*Quoted passage*:
Use SQL to periodically read from ElasticSearch Connector to pull the telemetry data from Elasticsearch into S3. Data can be indexed and queried from Spark SQL transparently as Elasticsearch is a native source for Spark SQL. The connector pushes down the operations directly to the source, where the data is efficiently filtered out so that only the required data is streamed back to Spark. This significantly increases the query performance and minimizes the CPU, memory, and I/O on both Spark and Elasticsearch clusters as only the needed data is returned.

Use the Databricks Jobs API to schedule the pull
Use Secrets API to store sensitive credential information

Step 2: Parse and flatten JSON data

Create 'out' and 'in' tables to hold peer connection data received over the last hour. Use the SparkSQL explode function to create a row for each connection.

Step 3a: Create Edge information and save in S3 as CSV file

Step 3b: Create Node information and add geocoding

Create node information and save it in S3. Call geocoding REST API (e.g., IPStack, Google Geocoding API) within a UDF to map the Node’s IP addresses to its location (latitude, longitude, Country, State, City, Zip, etc). For each node, convert from ISO3 to ISO2 country codes. Add a column to indicate the node type (Relay or Node). This is determined based on the number of incoming connections, where only relays have incoming connections.

Table 2: Geo Augmented Data for each node

Step 4a: Analyze node telemetry data using SQL and charting

Figure 5: Node Analysis using SQL

(A) shows the percentages of nodes and relays for top 10 countries. The data shows that there is a higher concentration of nodes and relays in the US. Over time, as the Algorand network grows, it should become more equally distributed across the world as is desirable in a decentralized blockchain.

*Dataset*:
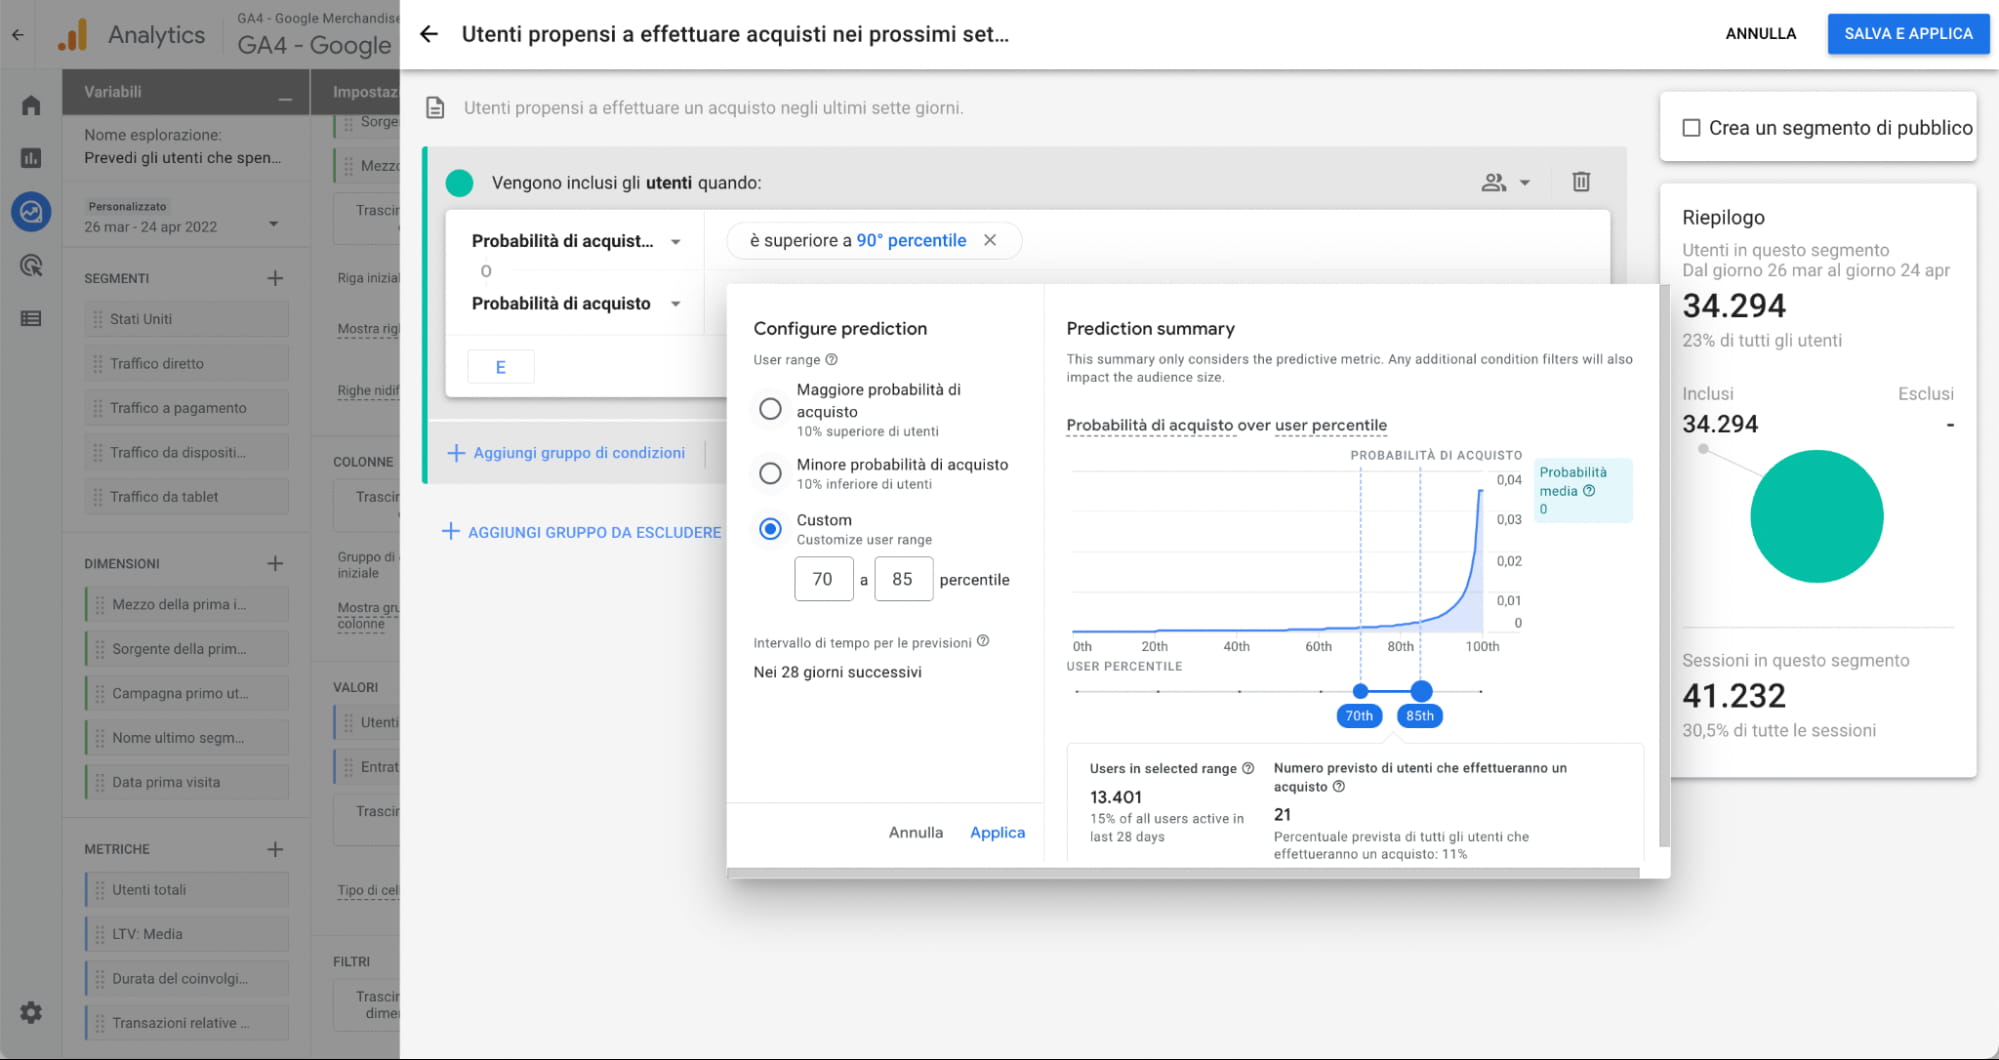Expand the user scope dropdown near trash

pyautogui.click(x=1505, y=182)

--

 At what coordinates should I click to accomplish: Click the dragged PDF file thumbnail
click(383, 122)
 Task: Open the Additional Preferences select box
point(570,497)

*Tasks for this exercise*:
1. From the Algorand telemetry walkthrough, output the part that opens with the words containing "Use the Databricks" and closes with "have incoming connections.".
2. In the Algorand telemetry walkthrough, what decides whether a node is labeled a Relay or a Node?
The lines above aren't needed for anything here.

*Outputs by task*:
1.
Use the Databricks Jobs API to schedule the pull
Use Secrets API to store sensitive credential information

Step 2: Parse and flatten JSON data

Create 'out' and 'in' tables to hold peer connection data received over the last hour. Use the SparkSQL explode function to create a row for each connection.

Step 3a: Create Edge information and save in S3 as CSV file

Step 3b: Create Node information and add geocoding

Create node information and save it in S3. Call geocoding REST API (e.g., IPStack, Google Geocoding API) within a UDF to map the Node’s IP addresses to its location (latitude, longitude, Country, State, City, Zip, etc). For each node, convert from ISO3 to ISO2 country codes. Add a column to indicate the node type (Relay or Node). This is determined based on the number of incoming connections, where only relays have incoming connections.

2. It is decided by the number of incoming connections, because only relays have incoming connections.